Foreclosure activity has reached its lowest point since 2005, falling 8% from the previous year, according to ATTOM Data Solutions. Foreclosure filings – which include default notices, scheduled auctions and bank repossessions – were reported on 624,753 properties in 2018, down 78% from their 2010 peak of 2.9 million.
The report also revealed that foreclosure filings fell 2% in December from the previous month, down 19% from one year ago. This marked the sixth consecutive month of year-over-year declines.
“Plummeting foreclosure completions combined with consistently falling foreclosure timelines in 2018 provide evidence that most of the distress from the last housing crisis has now been cleaned up,” said ATTOM Chief Product Officer Todd Teta. “But there was also some evidence of distress gradually returning to the housing market in 2018, with foreclosure starts increasing from the previous year in more than one-third of all state and local housing markets.”
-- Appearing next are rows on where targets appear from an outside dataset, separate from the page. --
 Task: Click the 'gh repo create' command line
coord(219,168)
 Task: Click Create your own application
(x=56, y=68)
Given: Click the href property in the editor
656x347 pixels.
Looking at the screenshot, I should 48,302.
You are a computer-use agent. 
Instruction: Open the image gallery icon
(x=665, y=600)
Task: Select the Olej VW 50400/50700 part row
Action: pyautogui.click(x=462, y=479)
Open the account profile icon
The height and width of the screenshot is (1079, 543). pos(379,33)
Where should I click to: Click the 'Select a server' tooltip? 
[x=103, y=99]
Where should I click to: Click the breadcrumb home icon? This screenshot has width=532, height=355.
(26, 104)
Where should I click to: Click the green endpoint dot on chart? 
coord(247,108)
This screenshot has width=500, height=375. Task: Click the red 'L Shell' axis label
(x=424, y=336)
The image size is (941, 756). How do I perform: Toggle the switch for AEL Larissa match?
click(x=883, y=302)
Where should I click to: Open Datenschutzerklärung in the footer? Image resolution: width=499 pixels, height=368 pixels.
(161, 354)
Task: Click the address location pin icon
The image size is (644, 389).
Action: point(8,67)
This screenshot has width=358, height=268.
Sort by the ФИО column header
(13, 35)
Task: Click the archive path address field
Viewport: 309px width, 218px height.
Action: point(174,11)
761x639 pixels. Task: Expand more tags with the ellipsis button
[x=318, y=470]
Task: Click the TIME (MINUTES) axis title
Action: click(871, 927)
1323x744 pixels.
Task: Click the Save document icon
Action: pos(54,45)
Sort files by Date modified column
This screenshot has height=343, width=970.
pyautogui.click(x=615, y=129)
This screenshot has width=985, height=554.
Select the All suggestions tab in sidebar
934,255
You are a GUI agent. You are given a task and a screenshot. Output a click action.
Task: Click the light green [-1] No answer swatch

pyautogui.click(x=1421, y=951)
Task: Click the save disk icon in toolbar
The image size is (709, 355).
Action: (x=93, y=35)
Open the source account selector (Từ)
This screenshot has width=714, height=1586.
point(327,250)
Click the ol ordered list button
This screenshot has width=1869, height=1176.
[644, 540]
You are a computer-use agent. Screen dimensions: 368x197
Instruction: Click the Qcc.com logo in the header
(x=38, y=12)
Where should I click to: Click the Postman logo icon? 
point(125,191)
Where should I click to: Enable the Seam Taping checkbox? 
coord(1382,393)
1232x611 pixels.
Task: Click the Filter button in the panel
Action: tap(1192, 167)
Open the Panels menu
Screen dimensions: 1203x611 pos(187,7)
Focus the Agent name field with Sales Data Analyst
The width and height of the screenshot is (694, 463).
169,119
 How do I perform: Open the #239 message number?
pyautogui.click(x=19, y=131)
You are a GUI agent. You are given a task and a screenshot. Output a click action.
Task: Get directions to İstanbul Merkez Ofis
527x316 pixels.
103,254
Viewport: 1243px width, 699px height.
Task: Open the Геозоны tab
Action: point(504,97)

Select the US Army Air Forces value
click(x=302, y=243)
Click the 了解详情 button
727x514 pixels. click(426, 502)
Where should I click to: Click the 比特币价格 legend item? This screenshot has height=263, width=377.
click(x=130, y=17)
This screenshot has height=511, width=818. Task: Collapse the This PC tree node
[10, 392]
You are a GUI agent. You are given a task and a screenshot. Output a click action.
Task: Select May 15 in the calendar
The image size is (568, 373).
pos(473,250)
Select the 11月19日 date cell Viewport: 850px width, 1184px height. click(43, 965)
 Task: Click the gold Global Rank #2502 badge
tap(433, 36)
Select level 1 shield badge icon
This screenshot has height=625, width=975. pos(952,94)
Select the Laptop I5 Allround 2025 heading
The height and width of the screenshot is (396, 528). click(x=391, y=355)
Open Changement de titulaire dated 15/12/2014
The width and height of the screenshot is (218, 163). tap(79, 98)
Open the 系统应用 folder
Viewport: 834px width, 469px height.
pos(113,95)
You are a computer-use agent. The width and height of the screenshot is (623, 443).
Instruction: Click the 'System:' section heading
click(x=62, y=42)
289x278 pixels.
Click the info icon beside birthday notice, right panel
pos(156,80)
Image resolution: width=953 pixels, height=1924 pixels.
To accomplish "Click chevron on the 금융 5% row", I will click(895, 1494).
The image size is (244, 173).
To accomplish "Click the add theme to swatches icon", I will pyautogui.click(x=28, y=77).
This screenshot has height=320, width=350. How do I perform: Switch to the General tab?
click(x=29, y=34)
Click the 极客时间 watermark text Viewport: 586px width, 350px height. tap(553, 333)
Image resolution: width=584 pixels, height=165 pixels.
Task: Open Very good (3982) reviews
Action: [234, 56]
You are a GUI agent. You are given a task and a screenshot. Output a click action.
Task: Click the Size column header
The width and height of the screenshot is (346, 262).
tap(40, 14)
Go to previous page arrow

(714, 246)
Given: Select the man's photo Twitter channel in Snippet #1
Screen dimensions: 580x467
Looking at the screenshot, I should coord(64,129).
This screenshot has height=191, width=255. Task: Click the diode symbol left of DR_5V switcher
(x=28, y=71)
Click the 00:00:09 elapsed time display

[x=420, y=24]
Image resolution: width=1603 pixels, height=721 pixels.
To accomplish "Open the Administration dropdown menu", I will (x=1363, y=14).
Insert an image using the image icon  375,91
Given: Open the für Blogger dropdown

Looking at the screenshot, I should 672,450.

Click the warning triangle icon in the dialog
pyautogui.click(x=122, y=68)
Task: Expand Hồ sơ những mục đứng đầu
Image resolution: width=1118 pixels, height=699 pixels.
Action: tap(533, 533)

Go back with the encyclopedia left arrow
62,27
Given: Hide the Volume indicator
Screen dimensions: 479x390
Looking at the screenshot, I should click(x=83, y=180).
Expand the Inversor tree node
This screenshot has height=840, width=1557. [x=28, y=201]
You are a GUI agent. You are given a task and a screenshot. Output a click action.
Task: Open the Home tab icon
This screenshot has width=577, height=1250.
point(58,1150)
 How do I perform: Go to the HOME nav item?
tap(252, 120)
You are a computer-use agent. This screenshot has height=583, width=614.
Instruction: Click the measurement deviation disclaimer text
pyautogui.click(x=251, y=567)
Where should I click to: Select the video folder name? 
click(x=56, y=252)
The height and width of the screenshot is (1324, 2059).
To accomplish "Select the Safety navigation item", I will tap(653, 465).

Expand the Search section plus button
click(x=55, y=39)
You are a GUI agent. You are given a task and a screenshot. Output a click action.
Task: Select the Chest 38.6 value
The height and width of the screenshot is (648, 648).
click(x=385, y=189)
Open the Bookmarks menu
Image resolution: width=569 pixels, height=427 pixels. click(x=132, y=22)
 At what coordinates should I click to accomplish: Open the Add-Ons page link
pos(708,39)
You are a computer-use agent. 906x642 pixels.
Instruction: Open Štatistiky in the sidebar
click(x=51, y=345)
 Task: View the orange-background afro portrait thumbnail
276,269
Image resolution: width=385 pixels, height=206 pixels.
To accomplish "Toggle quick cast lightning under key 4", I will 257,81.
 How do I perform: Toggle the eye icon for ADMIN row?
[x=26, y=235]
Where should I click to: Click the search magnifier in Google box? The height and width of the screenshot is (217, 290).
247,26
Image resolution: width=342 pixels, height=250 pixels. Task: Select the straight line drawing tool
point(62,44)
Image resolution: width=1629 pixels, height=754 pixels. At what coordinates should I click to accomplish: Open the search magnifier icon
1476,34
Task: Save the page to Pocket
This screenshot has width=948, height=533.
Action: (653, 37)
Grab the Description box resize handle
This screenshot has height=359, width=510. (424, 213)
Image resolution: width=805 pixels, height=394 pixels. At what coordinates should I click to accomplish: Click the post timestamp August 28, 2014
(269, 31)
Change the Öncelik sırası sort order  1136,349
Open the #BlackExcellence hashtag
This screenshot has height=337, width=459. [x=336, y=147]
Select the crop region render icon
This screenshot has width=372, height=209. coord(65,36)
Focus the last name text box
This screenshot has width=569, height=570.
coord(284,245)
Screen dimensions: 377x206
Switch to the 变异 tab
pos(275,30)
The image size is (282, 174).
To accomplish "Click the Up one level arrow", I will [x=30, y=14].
“Some of that distress was driven by natural disasters, most notably in Houston, where foreclosure starts increased 61%,” Teta continued. “But natural disasters do not explain the increase in markets such as Detroit, Minneapolis-St. Paul, Milwaukee and Austin – all of which posted double-digit percentage increases in foreclosure starts in 2018.”
Despite the national trend, 18 states posted year-over-year increases in foreclosure starts in 2018, among them Minnesota (up 29%); Texas (up 15%); Michigan (up 15%); Florida (up 13%); Louisiana (up 5%); and Delaware (up 2%).
The report also indicated that bank repossessions were down 21% from the previous year to 230,305 properties, and that lenders started foreclosure proceedings on 369,170 properties in 2018, down 6% from 2017.
The states with the highest foreclosure rates in 2018 were New Jersey, Delaware, Maryland, Illinois and Connecticut.